QUELLA FAGLIA LUNGO GLI APPENNINI CHE SPINGE L’ITALIA VERSO I BALCANI

Il terremoto che ha colpito l’entroterra laziale nella notte tra il 23 e il 24 agosto non ha sorpreso i geologi: il sisma ha devastato una zona ad alto rischio, caratterizzata dalla presenza di rocce torbiditiche create dall’unione di sabbia e argilla mentre il massiccio del Gran Sasso si sollevava, all’incirca 6 milioni di anni fa. Nello stesso momento sotto le vette montuose si accumulavano questi detriti. È qui che, tra i due e i tre milioni di anni fa, si è formata una faglia che s’è poi mossa per quasi due chilometri. Impossibile predire il terremoto della scorsa settimana, ma l’«attività» di quel sottosuolo è nota da tempo ai geologi.
Senza interruzione
Ieri pomeriggio un’altra potente scossa, di magnitudo 4.4, si è irradiata da Arquata del Tronto. Ben 2002 gli eventi sismici registrati nel Centro Italia dopo il terremoto (magnitudo 6.0) avvenuto alle 3.36 del 24 agosto. «Nella prima metà del mese sono stati riconosciuti e localizzati 581 terremoti», afferma Alessandro Amato, sismologo dell’Istituto Nazionale di Geologia e Vulcanologia (Ingv). Una media di 39 eventi al giorno: in linea con i numeri degli ultimi mesi. «I terremoti di magnitudo pari o superiore a tre sono stati sette: due in Friuli, uno in Molise, uno in Calabria e tre nel Tirreno. Ma la zona dell’Appennino umbro-marchigiano è sempre la più attiva». Anche perché «in quell’area la sensibilità della rete sismica è maggiore e consente di rilevare anche i terremoti di piccola intensità». Quasi sempre a piccoli passi, l’Italia continua dunque a muoversi lungo la rotta imboccata circa otto milioni di anni fa, quando l’espansione del Mar Tirreno iniziò a spingere il nostro Paese verso est.
Direzione Est
Da allora la Penisola, schiacciata tra le placche africana ed euroasiatica, si è spostata in direzione dei Balcani: con una velocità superiore nelle regioni meridionali.
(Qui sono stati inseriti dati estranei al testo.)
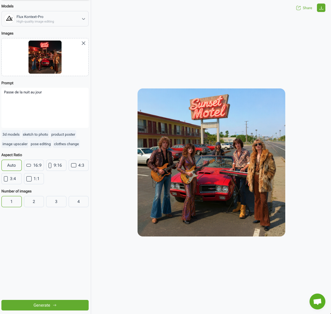Remove the uploaded image with X

pyautogui.click(x=83, y=43)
E’ come se il nostro Paese fosse in origine una lancetta che, facendo perno sulla Liguria, cadeva perpendicolarmente nello spazio oggi occupato dalla Corsica e dalla Sardegna. Successivamente ha iniziato a piegare verso l’oriente. Mentre infatti la costa tirrenica rimane piuttosto stabile, «quella adriatica, assieme alla catena appenninica, continua a spostarsi verso l’ex Jugoslavia di almeno cinque metri ogni mille anni», spiega Stefano Salvi, ricercatore del Centro Nazionale Terremoti (Ingv). Ciò vuol dire che da qui a venti milioni di anni Rimini e Pola potrebbero unirsi. Qualcosa in meno basterebbe per far fondere Otranto e Valona: via mare distanti meno di cento chilometri. Il sisma che ha sconvolto la provincia sabina è presto spiegato, sul piano geologico: «È come se, a furia di tirare i due lembi, un lenzuolo si fosse strappato nel mezzo».
Imprevedibilità
Il terremoto è stato pertanto la logica conseguenza dei fenomeni di distensione che stanno interessando la crosta terrestre che fa da base all’Italia centrale. «Quando un blocco si stacca, il trasferimento di energia che dà origine al terremoto è praticamente contemporaneo», dice Paolo Messina, direttore dell’istituto di geologia ambientale e geoingegneria del Cnr. Motivo per cui non c’è tempo utile ad avvisare la popolazione. Tutte le indagini si concentrano sulla rilevazione dei movimenti del suolo, che la rete di sensori gps - ce ne sono più di 200 piantati nel suolo italiano - misura con una sensibilità inferiore al millimetro per anno. Dati che non sono predittivi, «perché un sisma è l’ultimo atto di un evento caotico non riproducibile in laboratorio», prosegue Salvi. Ma servono a stimare la quantità massima di energia che potrebbe essere liberata da un terremoto e ad aggiornare ogni tre anni la mappa del pericolo sismico del Paese, che è la base su cui si progetta la costruzione dei nuovi edifici, non l’adeguamento dei vecchi. A esplorare l’assetto geologico più profondo, invece, sono per lo più le compagnie petrolifere. Ma le ricerche, in questo caso, si concentrano sulle aree di loro interesse, che quasi mai sono quelle a più alto rischio sismico. Ecco perché anche i loro dati, una volta messi a disposizione, non sono sufficienti a prevedere quando arriverà il terremoto.